Cómo
olvidar esa imagen del iceberg colgada de la pared. Un fotomontaje lo desnuda
ante el mundo, revelando todo su volumen y profundidad. Tres años después su
fuerza permanece intacta. Una visión tan imposible, como sugerente y evocadora.
Símbolo de muchos de los misterios de nuestra realidad. Me había preguntado en
muchas ocasiones: ¿qué tendrá ese témpano de hielo para vestir a tantas
paredes? ¡Acaso simboliza la nueva fiebre (o debería decir gripe A) por el
cambio climático! Pero la respuesta es fácil: representa la esencia de la
desorientación del hombre, enfrascada en cada pregunta sin respuesta. Por eso,
cada vez que lo miro, veo una cosa distinta. Unas veces veo mi retrato: un
islote a la deriva, mudo, incomunicado, incomprendido, pero en calma. Al fin y
al cabo, el silencio es paz, aunque nos empeñemos en combatirlo por temor a la
soledad. Reflejo exacto de mi frialdad, de mi incapacidad para comunicarme,
para derramar una sola lágrima al saber que de nada serviría… Pero sin dejar de
tener ganas de llorar.
Otras veces, según el momento, veo cosas que
pertenecen a polos opuestos. El origen de tal contradicción quizás esté en la
propia imagen. Por un lado, una salvaje, deforme, amenazante e incisiva roca de
hielo repleta de aristas. Por otro, un mar envolvente, suave, sin olas ni
mareas, de un azul intenso y tranquilizador en el que la roca reposa
adormecida. Nadie dibujaría mejor una caricatura hiperrealista de esta vida
irónica y contradictoria, en la que casi todo tiene dos significados opuestos.

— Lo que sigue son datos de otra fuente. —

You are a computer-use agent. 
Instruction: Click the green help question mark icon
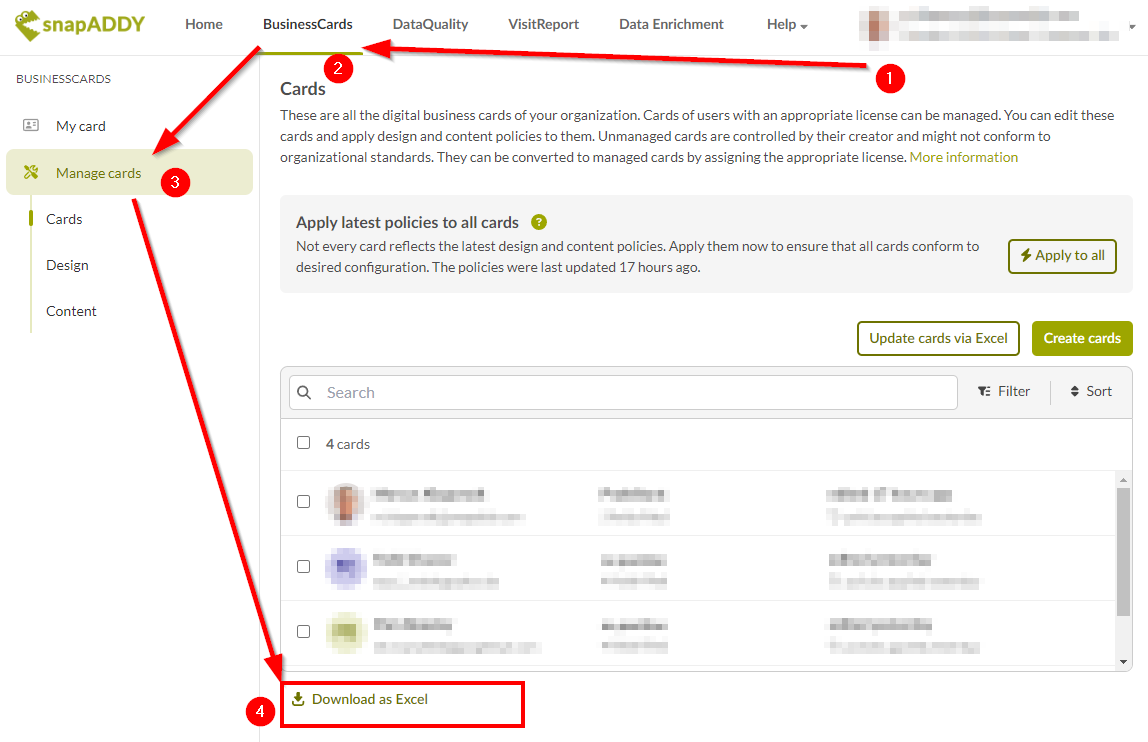[539, 222]

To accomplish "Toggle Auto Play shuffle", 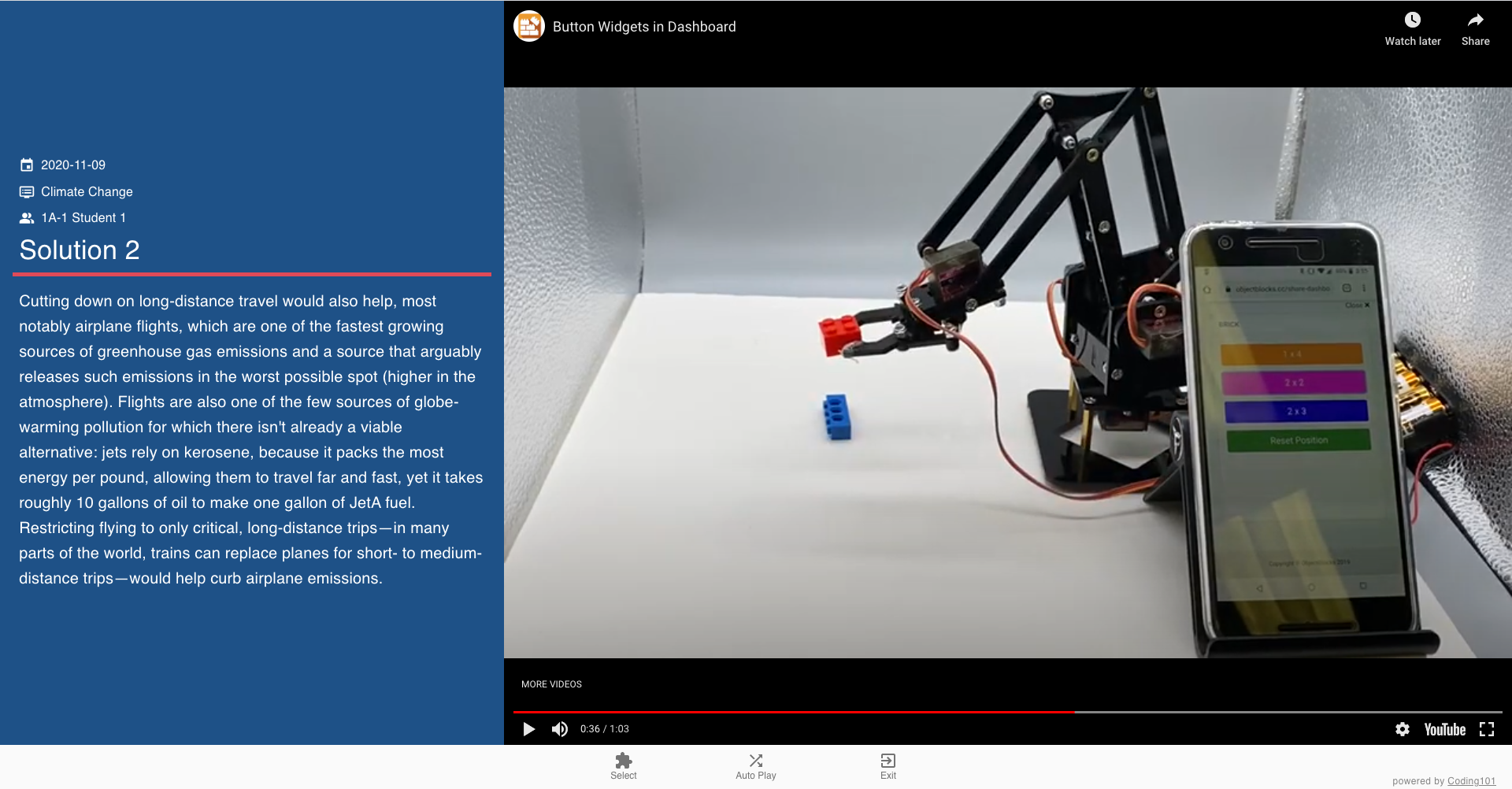I will tap(756, 761).
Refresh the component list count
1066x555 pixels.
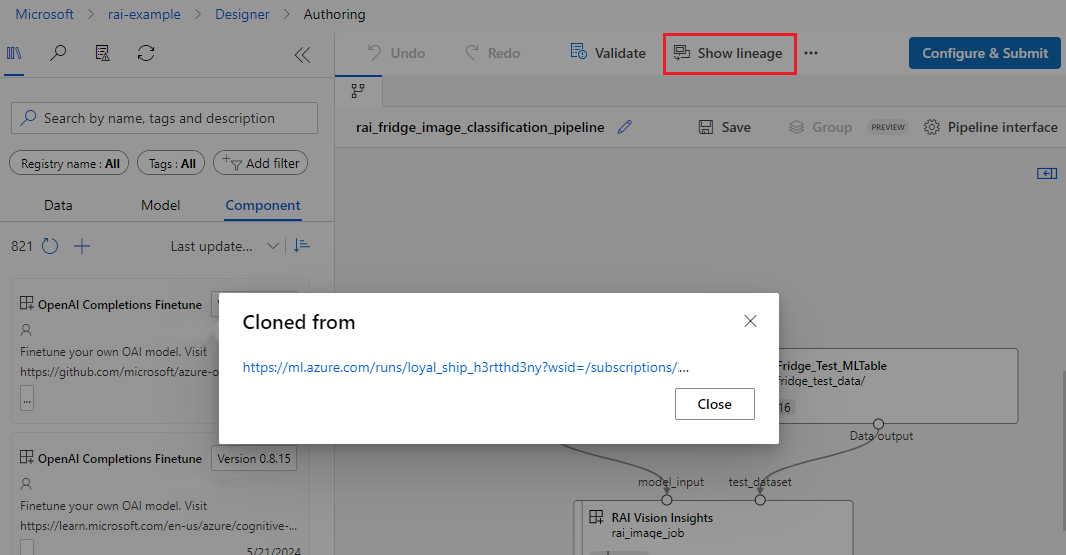(x=50, y=246)
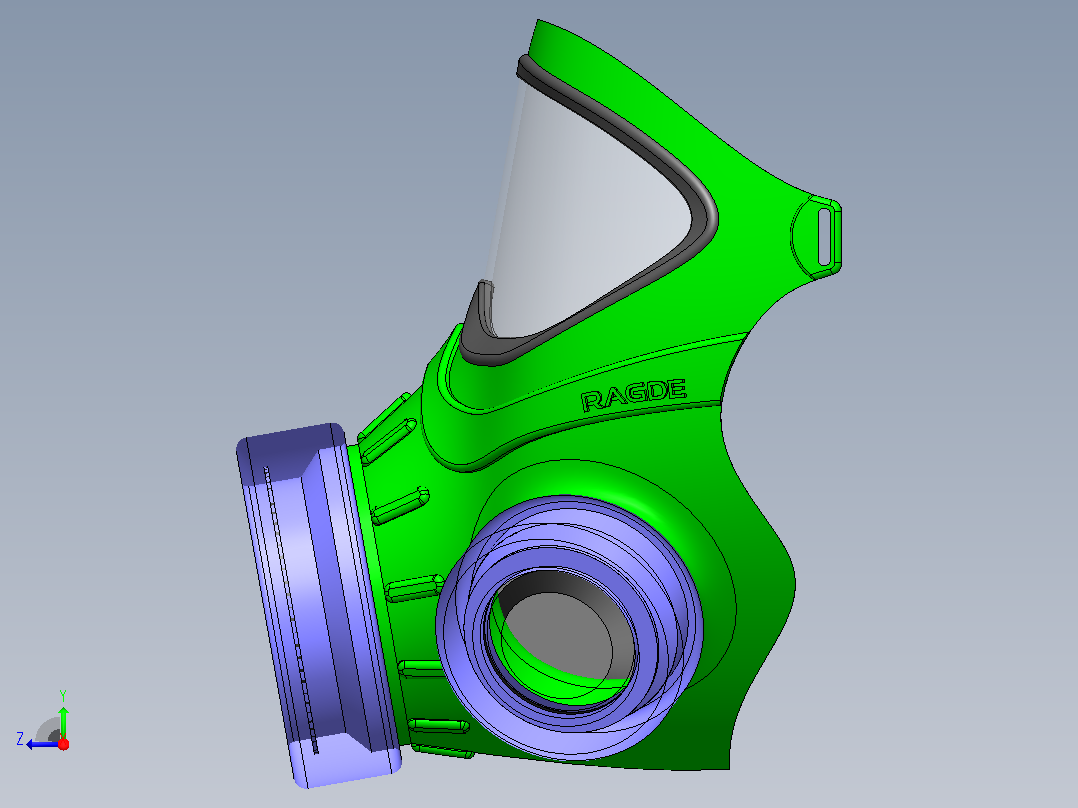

A través del iceberg, frescura y decadencia se dan la mano. El hielo es símbolo
de la eterna conservación, el hielo puede derretirse en cualquier momento… Pero
transmite un frío tan frío que quema. Reposando en un mar tan azul, tan
tranquilo… Tan inhóspito y letal. En un mar medio lleno, medio vacío. A punto
de secarse ayer, a punto de desbordarse e inundarlo todo mañana. Quizás la
propia obra sea víctima de la contradicción que proyecta. Es, al mismo tiempo,
un paisaje mil veces visto y olvidado (como el póster de una tía buena) y una
precisa e intimista radiografía de la mente humana. Representa todo lo que nos
callamos, incluso cuando hablamos. Todo lo que permanece oculto, sumergido… Y,
aún así, ¡es tan bonito! Es un canto de sirena congelado, ese sueño del que nos
avergonzamos aunque no lo hayamos elegido. Y, aun con todo, ¡nadie duda de que
seguirá a flote! No hay mejor ilustración de la diferencia entre ir a la deriva
y hundirse. Tal cruda ilustración de la profundidad del iceberg nos alerta de
que las apariencias engañan. En cualquier momento, mientras navegamos en el mar
de una felicidad prefabricada, podemos chocar con la realidad sumergida. Todos
corremos el riesgo de ser tocados y hundidos por la Cara B de aquello que nos atrae...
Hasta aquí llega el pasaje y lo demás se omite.